2. Description of the Related Art
In recent years, a magnetic recording apparatus typified by, for example, a hard disk drive is being widely spread. In the field of development of the hard disk drive, in association with improvement in surface recording density of a hard disk as the magnetic recording medium (herein below, simply called “recording medium”), improvement in performance of a thin film magnetic head is demanded. Known recording methods of a thin film magnetic head are a longitudinal recording method in which the orientation of a signal magnetic field is set to an in-plane direction (longitudinal direction) of a recording medium and a perpendicular recording method in which the orientation of a signal magnetic field is set to a direction orthogonal to the surface of a recording medium. At present, the longitudinal recording method is widely used. However, when a market trend accompanying improvement in surface recording density is considered, it is assumed that, in place of the longitudinal recording method, the perpendicular recording method will be regarded as a promising method in future for the following reason.

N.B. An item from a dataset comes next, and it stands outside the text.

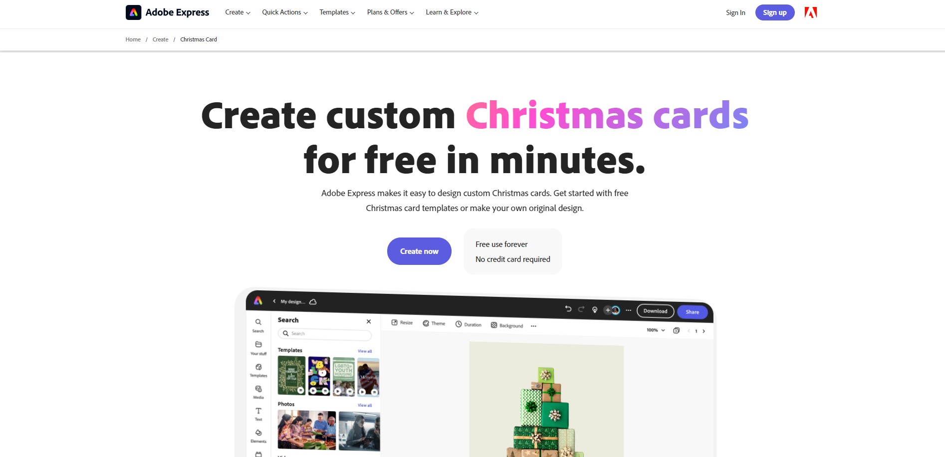Click the lightbulb icon in editor header

tap(595, 310)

The perpendicular recording method has advantages such that high linear recording density can be assured and a recorded recording medium is not easily influenced by thermal fluctuations.
The main part of a thin film magnetic head of the perpendicular recording method has, for example, a thin film coil for generating a magnetic flux, a magnetic pole layer for executing a recording process by emitting the magnetic flux generated by the thin film coil toward a recording medium, and a return yoke layer for returning the magnetic flux emitted from the magnetic pole layer and magnetized the recording medium.
As thin film magnetic heads of this kind, for example, some thin film magnetic heads in each of which a return yoke layer is disposed on a trailing side of the magnetic pole layer are known (for example, refer to U.S. Pat. No. 4,656,546 and Japanese Unexamined Patent Application Nos. Hei05-325137, Hei06-236526, and 2003-045008). In the thin film magnetic heads, mainly, when a magnetic flux is generated, a part of the magnetic flux emitted from a portion around an edge on the trailing side of the magnetic pole layer, that is, spread components of the magnetic flux to the periphery flow into the return yoke layer, so that spread of the magnetic flux is suppressed. Therefore, in the thin film magnetic heads, as compared with a thin film magnetic head which does not have the return yoke layer, the recording magnetic field gradient near a recording-medium-facing surface (air bearing surface) is sharper, so that an advantage of improved S/N (Signal to Noise) ratio is obtained.
Another example of the known thin film magnetic head in which the return yoke layer is disposed on the trailing side of the magnetic pole layer is a thin film magnetic head in which a portion facing the magnetic pole layer of the return yoke layer is partly projected to the magnetic pole layer side (refer to, for example, Japanese Unexamined Patent Application No. 2002-092820). The thin film magnetic head has an advantage of reduced track edge noise since spread of a magnetic flux emitted from the magnetic pole layer in the track width direction is suppressed when the magnetic flux is returned via the recording medium to the return yoke layer.
To improve recording performance of a thin film magnetic head of the perpendicular recording method, for example, it is necessary to suppress spread of the magnetic flux at the time of recording and to sharpen the gradient of a recording magnetic field as much as possible near the air bearing surface. With respect to this point, for example, the above-described thin film magnetic head in which a part of the return yoke layer is partly projected is very useful. However, considering expected future needs for further improvement in recording performance, it can be said that the configuration of the thin film magnetic head still has room for improvement. In particular, when mass productivity of the thin film magnetic head is considered, it is desired not only to seek a configuration of a thin film magnetic head of which recording performance is expected to be improved but also to establish a concrete manufacturing method capable of mass-producing the thin film magnetic head.